:: EXTRAIT PRÉSENTÉ ::
Journal

15/06/2014 - Photos

Yes We Camp (chez Albert)

par Hélène Bienvenu, DIY Manifesto

À Aubervilliers, une friche reprend vie en mode DIY


Aubervilliers, Quatre Chemins : une tour de Babel urbaine. Dans cette commune ouvrière du Nord de Paris, concentrant 70 nationalités et 42 % de logements sociaux, les friches se font plus nombreuses que les espaces verts. C’est jutement ici que le collectif Yes We Camp, en association avec La Semeuse des Laboratoires d’Aubervilliers, a décidé de planter ses palettes en mai dernier.

Né à l’occasion de Marseille capitale de la Culture, Yes We Camp s’est fait connaître par l’implantation d’un camping participatif expérimental au bord de l’Estaque en 2013. Cette nouvelle manière d’occuper l’espace urbain a fédéré une équipe qui intervient ponctuellement sur la place publique pour créer des moments de convivialité.

À Aubervilliers, les membres de Yes We Camp ont aménagé la friche du 52 rue de l’Ecuyer, Chez Albert, un espace habituellement fermé au public même s'il relie deux rues entre elles. « Nous voulons justement instaurer un passage dans le quartier. A terme, ici, il devrait y avoir de nouveaux logements, irrigués par un passage » précise Lisa de Yes We Camp.
:::
:: ENREGISTREMENTS UTILISÉS ::
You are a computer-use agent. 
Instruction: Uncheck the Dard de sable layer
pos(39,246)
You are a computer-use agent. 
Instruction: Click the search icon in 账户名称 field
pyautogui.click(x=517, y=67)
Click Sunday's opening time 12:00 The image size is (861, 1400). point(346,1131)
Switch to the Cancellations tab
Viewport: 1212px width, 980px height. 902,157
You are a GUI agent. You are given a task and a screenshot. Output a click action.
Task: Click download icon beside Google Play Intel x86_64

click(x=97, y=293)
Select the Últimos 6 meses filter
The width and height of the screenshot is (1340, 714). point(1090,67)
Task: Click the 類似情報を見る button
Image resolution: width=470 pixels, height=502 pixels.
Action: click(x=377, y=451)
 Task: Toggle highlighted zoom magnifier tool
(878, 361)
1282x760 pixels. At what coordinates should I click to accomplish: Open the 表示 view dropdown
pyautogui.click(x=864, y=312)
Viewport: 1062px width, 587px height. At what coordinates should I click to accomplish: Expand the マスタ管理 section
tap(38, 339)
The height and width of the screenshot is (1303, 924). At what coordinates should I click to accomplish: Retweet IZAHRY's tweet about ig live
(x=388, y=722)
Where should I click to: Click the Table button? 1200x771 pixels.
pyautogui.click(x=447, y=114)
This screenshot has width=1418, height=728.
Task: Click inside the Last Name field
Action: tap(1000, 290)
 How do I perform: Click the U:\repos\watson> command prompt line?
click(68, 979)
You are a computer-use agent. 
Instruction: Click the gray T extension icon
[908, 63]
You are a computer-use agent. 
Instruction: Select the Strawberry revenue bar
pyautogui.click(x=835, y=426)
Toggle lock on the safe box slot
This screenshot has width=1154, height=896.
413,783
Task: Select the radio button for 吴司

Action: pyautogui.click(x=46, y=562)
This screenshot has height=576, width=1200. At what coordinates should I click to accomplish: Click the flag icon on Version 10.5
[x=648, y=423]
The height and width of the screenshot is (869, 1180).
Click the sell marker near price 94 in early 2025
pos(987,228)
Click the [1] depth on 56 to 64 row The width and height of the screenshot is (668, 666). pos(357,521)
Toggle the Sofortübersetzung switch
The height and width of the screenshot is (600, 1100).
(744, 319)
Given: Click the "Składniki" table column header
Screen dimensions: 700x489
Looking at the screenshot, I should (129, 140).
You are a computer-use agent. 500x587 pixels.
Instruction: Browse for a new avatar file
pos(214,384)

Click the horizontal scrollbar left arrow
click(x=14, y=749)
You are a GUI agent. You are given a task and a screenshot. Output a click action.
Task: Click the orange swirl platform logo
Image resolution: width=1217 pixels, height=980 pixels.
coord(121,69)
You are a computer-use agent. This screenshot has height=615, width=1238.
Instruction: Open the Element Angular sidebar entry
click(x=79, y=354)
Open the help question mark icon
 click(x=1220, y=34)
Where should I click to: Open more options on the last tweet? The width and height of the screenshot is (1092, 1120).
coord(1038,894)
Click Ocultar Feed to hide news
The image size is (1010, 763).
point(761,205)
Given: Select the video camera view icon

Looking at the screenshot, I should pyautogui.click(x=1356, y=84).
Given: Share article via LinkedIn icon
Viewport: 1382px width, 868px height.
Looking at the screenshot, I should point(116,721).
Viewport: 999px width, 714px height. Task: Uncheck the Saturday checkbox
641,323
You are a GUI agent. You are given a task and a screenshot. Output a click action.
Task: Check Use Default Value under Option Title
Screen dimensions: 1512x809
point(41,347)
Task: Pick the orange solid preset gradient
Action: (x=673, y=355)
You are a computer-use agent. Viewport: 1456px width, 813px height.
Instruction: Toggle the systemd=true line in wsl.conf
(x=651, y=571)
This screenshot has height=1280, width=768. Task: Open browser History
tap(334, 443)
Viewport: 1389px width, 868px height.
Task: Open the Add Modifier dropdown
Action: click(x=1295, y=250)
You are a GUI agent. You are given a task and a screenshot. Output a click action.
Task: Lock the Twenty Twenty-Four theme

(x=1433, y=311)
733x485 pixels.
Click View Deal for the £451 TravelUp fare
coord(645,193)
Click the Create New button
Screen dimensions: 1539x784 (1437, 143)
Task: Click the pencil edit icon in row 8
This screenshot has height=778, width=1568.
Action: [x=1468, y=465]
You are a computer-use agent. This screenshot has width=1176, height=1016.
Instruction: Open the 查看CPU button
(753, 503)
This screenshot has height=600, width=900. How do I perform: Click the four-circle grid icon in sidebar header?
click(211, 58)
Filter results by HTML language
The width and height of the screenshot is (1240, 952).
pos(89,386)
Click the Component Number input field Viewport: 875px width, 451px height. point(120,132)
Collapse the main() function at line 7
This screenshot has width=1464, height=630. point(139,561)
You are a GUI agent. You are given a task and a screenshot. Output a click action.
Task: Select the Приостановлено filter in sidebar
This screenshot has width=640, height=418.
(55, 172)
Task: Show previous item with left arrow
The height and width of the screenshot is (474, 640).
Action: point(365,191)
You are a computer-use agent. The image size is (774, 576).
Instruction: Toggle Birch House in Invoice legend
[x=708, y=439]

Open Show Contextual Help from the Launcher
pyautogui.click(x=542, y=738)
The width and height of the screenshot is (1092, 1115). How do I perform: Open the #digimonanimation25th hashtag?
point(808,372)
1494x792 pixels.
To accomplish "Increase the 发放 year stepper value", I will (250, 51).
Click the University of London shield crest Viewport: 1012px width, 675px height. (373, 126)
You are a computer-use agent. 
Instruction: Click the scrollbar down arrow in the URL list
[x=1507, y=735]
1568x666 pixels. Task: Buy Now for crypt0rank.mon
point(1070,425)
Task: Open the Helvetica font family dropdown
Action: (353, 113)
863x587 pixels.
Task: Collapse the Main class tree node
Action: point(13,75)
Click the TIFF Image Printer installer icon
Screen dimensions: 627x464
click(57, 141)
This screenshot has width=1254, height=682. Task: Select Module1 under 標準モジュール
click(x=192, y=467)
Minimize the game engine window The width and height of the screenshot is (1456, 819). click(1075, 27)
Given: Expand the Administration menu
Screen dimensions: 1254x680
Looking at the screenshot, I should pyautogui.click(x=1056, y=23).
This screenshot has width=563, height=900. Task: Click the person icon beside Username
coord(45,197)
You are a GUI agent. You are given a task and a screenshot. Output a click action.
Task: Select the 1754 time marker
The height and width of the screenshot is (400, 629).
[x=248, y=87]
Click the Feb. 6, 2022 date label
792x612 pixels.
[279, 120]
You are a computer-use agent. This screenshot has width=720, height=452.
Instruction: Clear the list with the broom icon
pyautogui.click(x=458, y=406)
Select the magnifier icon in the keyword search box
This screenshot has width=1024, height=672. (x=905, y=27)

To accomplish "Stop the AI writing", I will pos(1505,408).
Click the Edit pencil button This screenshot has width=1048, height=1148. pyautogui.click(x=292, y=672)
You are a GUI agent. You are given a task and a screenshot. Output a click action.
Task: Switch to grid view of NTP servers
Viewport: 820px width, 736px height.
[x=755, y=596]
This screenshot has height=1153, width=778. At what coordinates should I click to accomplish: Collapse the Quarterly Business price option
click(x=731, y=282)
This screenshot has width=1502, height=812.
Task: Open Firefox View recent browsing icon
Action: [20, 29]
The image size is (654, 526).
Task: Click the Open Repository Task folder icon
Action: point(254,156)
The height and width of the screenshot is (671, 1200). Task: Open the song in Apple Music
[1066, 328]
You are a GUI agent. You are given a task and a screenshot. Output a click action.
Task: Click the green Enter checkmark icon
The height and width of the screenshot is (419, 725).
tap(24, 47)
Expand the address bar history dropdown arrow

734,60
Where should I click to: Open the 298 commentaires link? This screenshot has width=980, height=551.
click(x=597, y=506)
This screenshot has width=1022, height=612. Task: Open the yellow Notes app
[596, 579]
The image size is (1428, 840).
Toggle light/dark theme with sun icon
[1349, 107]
:::
**CONSIGNES**
1. D'après l'article sur Yes We Camp à Aubervilliers, combien de nationalités la commune concentre-t-elle ?
2. Recopiez à l'identique les lignes des enregistrements en commençant par celle qui contient « You are a computer-use agent. 500x587 pixels. » et en terminant par celle qui contient « Action: (x=673, y=355) ».
Le texte et les enregistrements proviennent de sources distinctes.

**RÉPONSES PAR CONSIGNE**
1. La commune concentre 70 nationalités.

2.
You are a computer-use agent. 500x587 pixels.
Instruction: Browse for a new avatar file
pos(214,384)

Click the horizontal scrollbar left arrow
click(x=14, y=749)
You are a GUI agent. You are given a task and a screenshot. Output a click action.
Task: Click the orange swirl platform logo
Image resolution: width=1217 pixels, height=980 pixels.
coord(121,69)
You are a computer-use agent. This screenshot has height=615, width=1238.
Instruction: Open the Element Angular sidebar entry
click(x=79, y=354)
Open the help question mark icon
 click(x=1220, y=34)
Where should I click to: Open more options on the last tweet? The width and height of the screenshot is (1092, 1120).
coord(1038,894)
Click Ocultar Feed to hide news
The image size is (1010, 763).
point(761,205)
Given: Select the video camera view icon

Looking at the screenshot, I should pyautogui.click(x=1356, y=84).
Given: Share article via LinkedIn icon
Viewport: 1382px width, 868px height.
Looking at the screenshot, I should point(116,721).
Viewport: 999px width, 714px height. Task: Uncheck the Saturday checkbox
641,323
You are a GUI agent. You are given a task and a screenshot. Output a click action.
Task: Check Use Default Value under Option Title
Screen dimensions: 1512x809
point(41,347)
Task: Pick the orange solid preset gradient
Action: (x=673, y=355)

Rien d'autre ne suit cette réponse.